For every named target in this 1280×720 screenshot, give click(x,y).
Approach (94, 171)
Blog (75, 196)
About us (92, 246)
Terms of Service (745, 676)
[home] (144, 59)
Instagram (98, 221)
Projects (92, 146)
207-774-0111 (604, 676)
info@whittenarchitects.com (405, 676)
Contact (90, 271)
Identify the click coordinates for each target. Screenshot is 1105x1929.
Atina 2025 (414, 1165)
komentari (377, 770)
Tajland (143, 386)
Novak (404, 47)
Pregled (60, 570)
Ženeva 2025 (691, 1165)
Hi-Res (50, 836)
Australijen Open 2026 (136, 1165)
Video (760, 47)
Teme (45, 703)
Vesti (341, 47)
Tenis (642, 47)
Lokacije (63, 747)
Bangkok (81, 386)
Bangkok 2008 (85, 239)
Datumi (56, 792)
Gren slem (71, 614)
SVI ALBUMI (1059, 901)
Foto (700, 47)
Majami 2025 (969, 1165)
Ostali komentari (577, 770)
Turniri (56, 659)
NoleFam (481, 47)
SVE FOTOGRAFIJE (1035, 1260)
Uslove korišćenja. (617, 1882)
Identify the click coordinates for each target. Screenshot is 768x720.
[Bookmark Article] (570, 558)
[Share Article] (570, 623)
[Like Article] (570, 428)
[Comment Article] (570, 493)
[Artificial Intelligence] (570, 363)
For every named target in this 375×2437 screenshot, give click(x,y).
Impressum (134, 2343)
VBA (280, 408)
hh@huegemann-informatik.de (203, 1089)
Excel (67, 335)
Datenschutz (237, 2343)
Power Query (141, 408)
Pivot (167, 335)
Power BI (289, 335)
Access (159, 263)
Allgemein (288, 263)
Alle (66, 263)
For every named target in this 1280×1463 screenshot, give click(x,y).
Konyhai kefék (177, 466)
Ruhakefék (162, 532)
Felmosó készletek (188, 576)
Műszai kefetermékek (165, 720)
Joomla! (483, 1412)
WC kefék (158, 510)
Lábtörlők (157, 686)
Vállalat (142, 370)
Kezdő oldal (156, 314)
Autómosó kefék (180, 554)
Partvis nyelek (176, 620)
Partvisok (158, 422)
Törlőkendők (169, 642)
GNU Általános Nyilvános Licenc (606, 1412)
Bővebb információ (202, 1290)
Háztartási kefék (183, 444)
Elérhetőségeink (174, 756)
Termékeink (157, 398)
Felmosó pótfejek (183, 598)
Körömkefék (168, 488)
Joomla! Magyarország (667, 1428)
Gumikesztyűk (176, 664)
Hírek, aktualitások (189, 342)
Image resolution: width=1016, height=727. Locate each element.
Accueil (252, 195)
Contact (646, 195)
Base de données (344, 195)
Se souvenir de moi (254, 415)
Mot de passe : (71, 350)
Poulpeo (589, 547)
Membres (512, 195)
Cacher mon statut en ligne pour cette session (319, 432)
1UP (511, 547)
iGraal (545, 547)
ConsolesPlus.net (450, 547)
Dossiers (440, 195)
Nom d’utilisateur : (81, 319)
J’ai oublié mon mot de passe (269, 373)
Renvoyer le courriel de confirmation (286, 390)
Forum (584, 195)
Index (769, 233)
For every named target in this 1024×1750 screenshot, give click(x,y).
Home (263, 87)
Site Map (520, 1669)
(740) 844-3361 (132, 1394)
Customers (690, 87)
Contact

####

Формулировка задания - Перепечатайте все строки выше без единого изменения.

Ответ ниже -
For every named target in this 1280×720 screenshot, give click(x,y).
Approach (94, 171)
Blog (75, 196)
About us (92, 246)
Terms of Service (745, 676)
[home] (144, 59)
Instagram (98, 221)
Projects (92, 146)
207-774-0111 (604, 676)
info@whittenarchitects.com (405, 676)
Contact (90, 271)
Identify the click coordinates for each target. Screenshot is 1105x1929.
Atina 2025 (414, 1165)
komentari (377, 770)
Tajland (143, 386)
Novak (404, 47)
Pregled (60, 570)
Ženeva 2025 (691, 1165)
Hi-Res (50, 836)
Australijen Open 2026 (136, 1165)
Video (760, 47)
Teme (45, 703)
Vesti (341, 47)
Tenis (642, 47)
Lokacije (63, 747)
Bangkok (81, 386)
Bangkok 2008 (85, 239)
Datumi (56, 792)
Gren slem (71, 614)
SVI ALBUMI (1059, 901)
Foto (700, 47)
Majami 2025 (969, 1165)
Ostali komentari (577, 770)
Turniri (56, 659)
NoleFam (481, 47)
SVE FOTOGRAFIJE (1035, 1260)
Uslove korišćenja. (617, 1882)
Identify the click coordinates for each target. Screenshot is 768x720.
[Bookmark Article] (570, 558)
[Share Article] (570, 623)
[Like Article] (570, 428)
[Comment Article] (570, 493)
[Artificial Intelligence] (570, 363)
For every named target in this 375×2437 screenshot, give click(x,y).
Impressum (134, 2343)
VBA (280, 408)
hh@huegemann-informatik.de (203, 1089)
Excel (67, 335)
Datenschutz (237, 2343)
Power Query (141, 408)
Pivot (167, 335)
Power BI (289, 335)
Access (159, 263)
Allgemein (288, 263)
Alle (66, 263)
For every named target in this 1280×1463 screenshot, give click(x,y).
Konyhai kefék (177, 466)
Ruhakefék (162, 532)
Felmosó készletek (188, 576)
Műszai kefetermékek (165, 720)
Joomla! (483, 1412)
WC kefék (158, 510)
Lábtörlők (157, 686)
Vállalat (142, 370)
Kezdő oldal (156, 314)
Autómosó kefék (180, 554)
Partvis nyelek (176, 620)
Partvisok (158, 422)
Törlőkendők (169, 642)
GNU Általános Nyilvános Licenc (606, 1412)
Bővebb információ (202, 1290)
Háztartási kefék (183, 444)
Elérhetőségeink (174, 756)
Termékeink (157, 398)
Felmosó pótfejek (183, 598)
Körömkefék (168, 488)
Joomla! Magyarország (667, 1428)
Gumikesztyűk (176, 664)
Hírek, aktualitások (189, 342)
Image resolution: width=1016, height=727. Locate each element.
Accueil (252, 195)
Contact (646, 195)
Base de données (344, 195)
Se souvenir de moi (254, 415)
Mot de passe : (71, 350)
Poulpeo (589, 547)
Membres (512, 195)
Cacher mon statut en ligne pour cette session (319, 432)
1UP (511, 547)
iGraal (545, 547)
ConsolesPlus.net (450, 547)
Dossiers (440, 195)
Nom d’utilisateur : (81, 319)
J’ai oublié mon mot de passe (269, 373)
Renvoyer le courriel de confirmation (286, 390)
Forum (584, 195)
Index (769, 233)
For every named target in this 1024×1750 screenshot, give click(x,y).
Home (263, 87)
Site Map (520, 1669)
(740) 844-3361 (132, 1394)
Customers (690, 87)
Contact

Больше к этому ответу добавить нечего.